Should You Jump Into An ARM?
Adjustable-Rate Mortgages Slowly Coming Back, But What Should You Choose?
Posted on June 16, 2011 by Glen.
When the housing market went bust, one of the ways that the government and lenders have tried to attract new buyers into the marketplace is by lowering mortgage interest rates to historic lows; quite simply, current rates have not been this low in decades. With low fixed mortgage rates, people turned away from adjustable-rate mortgages because the potential for rate increases, coupled with low fixed rates, made the risk too great for many home buyers. A recent article on CNN Money, "Don't get trapped in an ARM," highlights the recent return of ARMs into the lending marketplace. According to the article, the number of borrowers going with an adjustable-rate mortgage has risen 75% since last year. Even though 30-and-15-year fixed rates remain below 5%, the current 5/1 ARM rate, according to CNNMoney.com, is 3.04%. So does this mean that you should jump into an ARM because the current rates are so low? As the article cautions, don't be so quick to pass up on a fixed-rate loan because of the low ARM rates.

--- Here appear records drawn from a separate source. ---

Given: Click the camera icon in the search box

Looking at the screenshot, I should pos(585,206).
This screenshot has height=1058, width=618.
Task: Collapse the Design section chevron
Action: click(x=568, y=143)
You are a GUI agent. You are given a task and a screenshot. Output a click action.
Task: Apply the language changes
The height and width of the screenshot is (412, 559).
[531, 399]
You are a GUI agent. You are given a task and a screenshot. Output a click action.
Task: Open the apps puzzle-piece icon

Adjustable-rate mortgages are a great option for people who plan to be in their home for only a few years. A typical ARM will remain fixed at the initial low rate for 3-7 years depending on what type of plan you select. If you do not plan to stay in your home much longer than these time frames, then you can pay a very low fixed rate for the duration of your home stay and pay off the remaining balance on your loan once you sell. However, don't be so quick to think that this scenario will work out for you. Homes in a troubled housing market like today's are taking time to sell, and life has a habit of getting in the way of our best-laid plans - even though you plan to move after a few years, you may end up staying longer and will have to deal with a sudden sizable increase in your mortgage interest rate. Another reason for electing to go with a fixed-rate mortgage is that these rates are still incredibly low; per CNN Money, the current 30-year fixed rate is 4.5%, and the 15-year is 3.66%. Eeven if you don't plan on staying in your home forever, the security of a mortgage rate that will not fluctuate can make a huge difference, especially in uncertain economic times.
Purchasing an Irvine home or Irvine condo can be a stressful process, and it is crucial that you educate yourself on the Irvine real estate market and the different ways to finance your Irvine real estate purchase. If you would like more information about buying or selling Irvine real estate, please do not hesitate to contact us.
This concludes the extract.